* **EXCERPTED TEXT**
|---|
2 min Security

Critical Linux kernel zero-day needs patching

Critical Linux kernel zero-day needs patching

We have bad news for all Linux system administrators on vacation or planning to vacation: There is a critical Linux kernel security bug. The Zero Day Initiative (ZDI), a zero-day security research organization, revealed a new Linux kernel security problem.

This vulnerability allows authenticated remote users to access sensitive information and execute code on affected Linux kernel versions.

How severe is it, really? The ZDI originally gave it a perfect 10 on the 0–10 Common Vulnerability Scoring System (CVSS) scale. The flaw now stands at 9.6. That is still a “Patch it now!” kind of problem on every Linux server.

Where’s the problem?

The problem is in the Linux 5.15 in-kernel Server Message Block (SMB) server, ksmbd. The issue is found in the processing of SMB2_TREE_DISCONNECT commands. The problem stems from the failure to validate the existence of an object before executing actions on it. An attacker can exploit this flaw to execute code in the kernel context.
|---|
* **DATA EXTRACT**
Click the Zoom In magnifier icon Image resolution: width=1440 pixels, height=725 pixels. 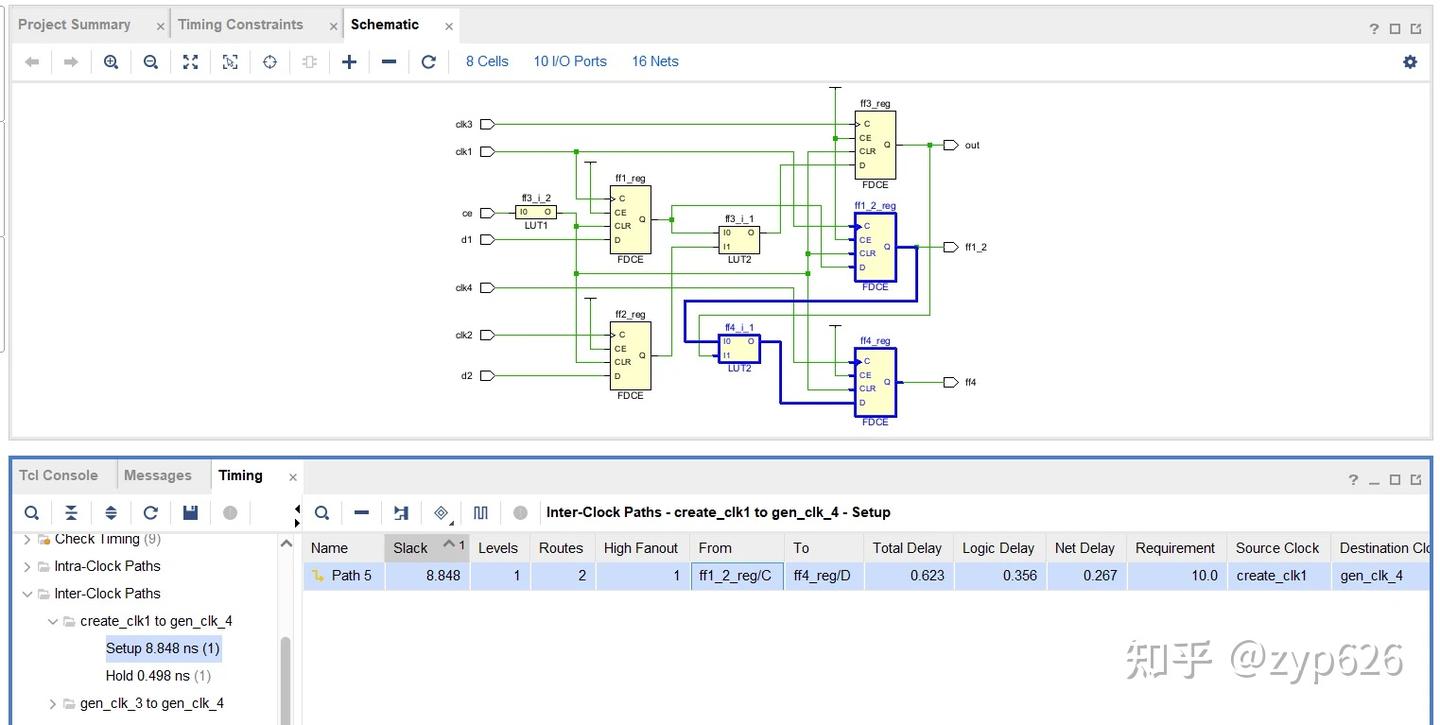[x=111, y=62]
|---|
* **GIVEN EXERCISE**
Echo the stretch of the Linux kernel zero-day article from "2 min Security" through "Where’s the problem?". Please note that the material is not needed for what follows.

* **OUTPUT BELOW**
2 min Security

Critical Linux kernel zero-day needs patching

Critical Linux kernel zero-day needs patching

We have bad news for all Linux system administrators on vacation or planning to vacation: There is a critical Linux kernel security bug. The Zero Day Initiative (ZDI), a zero-day security research organization, revealed a new Linux kernel security problem.

This vulnerability allows authenticated remote users to access sensitive information and execute code on affected Linux kernel versions.

How severe is it, really? The ZDI originally gave it a perfect 10 on the 0–10 Common Vulnerability Scoring System (CVSS) scale. The flaw now stands at 9.6. That is still a “Patch it now!” kind of problem on every Linux server.

Where’s the problem?